# [GIVEN TASK 1]
In the listing, retype the lines from the line with "You are a computer-use agent. The" to the line with "Action: pos(202,143)", both included, without any changes.

# [PROVIDED TEXT]
Even worse, there is a third victim, and yet no one knows if these people had been randomly chosen or if there was some sort of link between the three in a "larger prearranged plan." The killings have caused people to remain in their homes causing havoc for the shopkeepers, and while the police are starting to make connections, the question of who is responsible remains a mystery and leaves the Paulsfield Sniper to remain at large.
As this is my first experience with Clifford Witting's mystery novels, I have no idea whether or not he does this in all of his books, but here he leads the reader on quite a merry chase through the police investigation before we realize at the very end that we've been had in a nice bout of misdirection. And I was fine up until that point, enjoying the mystery, putting the clues together in my head and even taking notes while reading. Normally the author's sort of "gotcha" moment is a good one, meaning that he or she has put together a story whose solution I never would have guessed because I was following the trail of red herrings. And while that happened here, when the killer was disclosed it was so out of left field that I had to go back and reread certain chapters just to try to figure it out. Still, it was fun up to that point so I can't complain too much, but somehow that final moment just didn't seem fair. Be warned that this book ends so abruptly that I was looking for evidence that some of the pages had been torn out of my copy.
Not great, but not bad, sort of middle of the road with an interesting lead character. In my mind, not quite as nicely done as the previous Séptimo Círculo books, but still a good read.

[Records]
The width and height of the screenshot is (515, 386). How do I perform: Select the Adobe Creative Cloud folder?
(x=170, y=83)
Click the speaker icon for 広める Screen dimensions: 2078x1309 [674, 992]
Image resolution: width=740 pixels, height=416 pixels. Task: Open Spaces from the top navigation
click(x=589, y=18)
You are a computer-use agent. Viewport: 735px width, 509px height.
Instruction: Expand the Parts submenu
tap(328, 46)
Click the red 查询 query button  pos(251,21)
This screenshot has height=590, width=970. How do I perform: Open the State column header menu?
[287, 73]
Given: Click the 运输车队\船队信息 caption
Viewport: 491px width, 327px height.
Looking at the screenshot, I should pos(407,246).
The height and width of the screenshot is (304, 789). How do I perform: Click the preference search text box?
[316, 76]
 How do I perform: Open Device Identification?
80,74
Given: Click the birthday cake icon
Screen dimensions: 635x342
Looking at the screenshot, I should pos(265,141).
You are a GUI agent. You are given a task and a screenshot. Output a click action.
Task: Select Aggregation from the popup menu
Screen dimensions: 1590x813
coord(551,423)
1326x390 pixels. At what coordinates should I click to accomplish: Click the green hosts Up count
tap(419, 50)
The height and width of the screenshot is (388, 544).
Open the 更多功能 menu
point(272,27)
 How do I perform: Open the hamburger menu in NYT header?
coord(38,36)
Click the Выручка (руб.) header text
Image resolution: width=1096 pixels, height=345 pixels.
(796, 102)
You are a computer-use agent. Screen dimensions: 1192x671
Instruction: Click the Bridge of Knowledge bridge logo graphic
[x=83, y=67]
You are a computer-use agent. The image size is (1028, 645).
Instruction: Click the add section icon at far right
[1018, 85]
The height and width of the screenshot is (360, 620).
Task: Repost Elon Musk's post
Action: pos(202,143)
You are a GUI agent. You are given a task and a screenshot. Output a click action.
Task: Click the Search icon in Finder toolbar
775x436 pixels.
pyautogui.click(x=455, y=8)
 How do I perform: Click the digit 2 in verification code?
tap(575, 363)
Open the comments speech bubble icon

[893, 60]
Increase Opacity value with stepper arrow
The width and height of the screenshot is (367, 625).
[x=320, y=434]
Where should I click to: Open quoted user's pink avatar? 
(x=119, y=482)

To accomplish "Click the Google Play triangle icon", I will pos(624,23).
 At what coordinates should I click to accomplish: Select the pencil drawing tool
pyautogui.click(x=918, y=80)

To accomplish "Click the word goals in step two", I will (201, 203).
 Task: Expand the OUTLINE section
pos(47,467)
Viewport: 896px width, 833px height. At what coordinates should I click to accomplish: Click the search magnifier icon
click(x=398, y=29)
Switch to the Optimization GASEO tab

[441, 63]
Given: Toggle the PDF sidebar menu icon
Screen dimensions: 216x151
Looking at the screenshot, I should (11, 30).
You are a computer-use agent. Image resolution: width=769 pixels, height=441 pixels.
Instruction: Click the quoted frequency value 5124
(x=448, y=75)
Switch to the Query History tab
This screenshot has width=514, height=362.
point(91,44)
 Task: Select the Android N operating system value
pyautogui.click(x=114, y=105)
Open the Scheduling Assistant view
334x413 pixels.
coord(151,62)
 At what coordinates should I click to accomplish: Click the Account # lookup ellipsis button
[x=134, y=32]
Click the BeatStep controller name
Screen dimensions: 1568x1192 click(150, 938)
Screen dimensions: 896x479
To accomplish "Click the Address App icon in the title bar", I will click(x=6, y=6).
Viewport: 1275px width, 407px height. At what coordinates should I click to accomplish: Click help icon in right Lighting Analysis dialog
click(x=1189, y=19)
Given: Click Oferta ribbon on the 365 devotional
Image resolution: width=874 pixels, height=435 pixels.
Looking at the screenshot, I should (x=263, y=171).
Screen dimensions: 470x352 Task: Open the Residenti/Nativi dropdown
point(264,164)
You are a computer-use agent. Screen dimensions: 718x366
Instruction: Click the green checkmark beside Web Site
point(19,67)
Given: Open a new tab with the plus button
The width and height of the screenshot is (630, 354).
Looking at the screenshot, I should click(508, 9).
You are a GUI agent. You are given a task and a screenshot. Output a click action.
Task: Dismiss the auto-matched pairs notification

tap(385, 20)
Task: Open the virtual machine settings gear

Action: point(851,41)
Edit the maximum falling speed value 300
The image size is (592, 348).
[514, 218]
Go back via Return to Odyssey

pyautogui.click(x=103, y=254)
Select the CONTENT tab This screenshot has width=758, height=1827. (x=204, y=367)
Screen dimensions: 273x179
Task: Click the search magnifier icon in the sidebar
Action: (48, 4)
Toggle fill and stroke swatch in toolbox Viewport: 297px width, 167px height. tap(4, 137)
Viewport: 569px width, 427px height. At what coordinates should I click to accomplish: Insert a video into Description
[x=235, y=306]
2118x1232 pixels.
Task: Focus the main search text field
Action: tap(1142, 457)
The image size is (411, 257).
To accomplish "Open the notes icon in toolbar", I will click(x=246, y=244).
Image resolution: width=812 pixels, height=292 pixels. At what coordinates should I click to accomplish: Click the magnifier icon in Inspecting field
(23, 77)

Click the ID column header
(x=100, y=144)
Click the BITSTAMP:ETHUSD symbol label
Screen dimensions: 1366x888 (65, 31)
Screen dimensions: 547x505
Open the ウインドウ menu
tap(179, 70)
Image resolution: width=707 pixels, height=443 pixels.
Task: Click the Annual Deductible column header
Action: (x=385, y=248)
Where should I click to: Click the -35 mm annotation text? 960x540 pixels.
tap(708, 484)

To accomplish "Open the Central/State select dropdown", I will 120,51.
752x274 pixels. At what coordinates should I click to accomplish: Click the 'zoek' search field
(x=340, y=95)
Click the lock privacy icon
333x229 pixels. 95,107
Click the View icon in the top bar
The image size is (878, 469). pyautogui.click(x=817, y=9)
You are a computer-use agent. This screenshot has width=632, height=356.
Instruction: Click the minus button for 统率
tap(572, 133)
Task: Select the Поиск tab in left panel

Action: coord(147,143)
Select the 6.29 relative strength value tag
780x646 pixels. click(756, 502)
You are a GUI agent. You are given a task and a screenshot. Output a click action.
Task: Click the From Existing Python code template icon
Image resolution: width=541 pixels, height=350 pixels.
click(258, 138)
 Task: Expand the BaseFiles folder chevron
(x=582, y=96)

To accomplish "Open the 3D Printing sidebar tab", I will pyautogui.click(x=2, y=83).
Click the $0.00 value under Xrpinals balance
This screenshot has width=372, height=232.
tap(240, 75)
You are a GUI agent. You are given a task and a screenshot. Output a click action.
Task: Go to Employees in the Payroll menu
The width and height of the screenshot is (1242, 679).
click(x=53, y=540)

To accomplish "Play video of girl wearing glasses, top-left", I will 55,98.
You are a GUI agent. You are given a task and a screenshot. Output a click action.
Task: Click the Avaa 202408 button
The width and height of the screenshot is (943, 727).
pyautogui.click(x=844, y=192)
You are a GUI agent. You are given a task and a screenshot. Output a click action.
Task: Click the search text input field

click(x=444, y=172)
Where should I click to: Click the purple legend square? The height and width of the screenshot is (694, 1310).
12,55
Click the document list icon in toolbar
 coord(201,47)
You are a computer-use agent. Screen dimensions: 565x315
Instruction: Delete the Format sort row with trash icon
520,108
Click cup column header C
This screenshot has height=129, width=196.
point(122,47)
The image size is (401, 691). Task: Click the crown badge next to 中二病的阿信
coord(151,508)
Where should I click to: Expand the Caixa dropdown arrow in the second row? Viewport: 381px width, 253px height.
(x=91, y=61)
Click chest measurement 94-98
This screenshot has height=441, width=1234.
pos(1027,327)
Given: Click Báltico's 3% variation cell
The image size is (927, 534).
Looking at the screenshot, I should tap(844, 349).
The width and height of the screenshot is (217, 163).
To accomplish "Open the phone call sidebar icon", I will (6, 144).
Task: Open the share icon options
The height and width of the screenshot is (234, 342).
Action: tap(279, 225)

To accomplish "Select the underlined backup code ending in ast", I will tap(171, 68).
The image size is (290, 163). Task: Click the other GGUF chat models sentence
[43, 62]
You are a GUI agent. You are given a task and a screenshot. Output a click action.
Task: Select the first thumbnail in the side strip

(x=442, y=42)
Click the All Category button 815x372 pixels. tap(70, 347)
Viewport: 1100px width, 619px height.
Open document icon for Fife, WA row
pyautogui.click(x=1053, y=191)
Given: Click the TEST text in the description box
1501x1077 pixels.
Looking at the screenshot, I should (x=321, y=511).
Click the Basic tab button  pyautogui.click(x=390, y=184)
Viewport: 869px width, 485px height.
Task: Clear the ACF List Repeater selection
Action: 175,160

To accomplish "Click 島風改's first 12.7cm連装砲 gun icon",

# [GIVEN TASK 2]
For each statement, say whether it agrees with the review, and support each yes or no with the deciding words quoted exactly from the review.
(a) The reviewer had read other mystery novels by Clifford Witting before this one.
(b) The reviewer took notes while reading the book.
(c) The police have identified who is responsible for the killings.

# [REPLY 1]
You are a computer-use agent. The image size is (1028, 645).
Instruction: Click the add section icon at far right
[1018, 85]
The height and width of the screenshot is (360, 620).
Task: Repost Elon Musk's post
Action: pos(202,143)

# [REPLY 2]
(a) No: "As this is my first experience with Clifford Witting's mystery novels"
(b) Yes: "even taking notes while reading"
(c) No: "the question of who is responsible remains a mystery"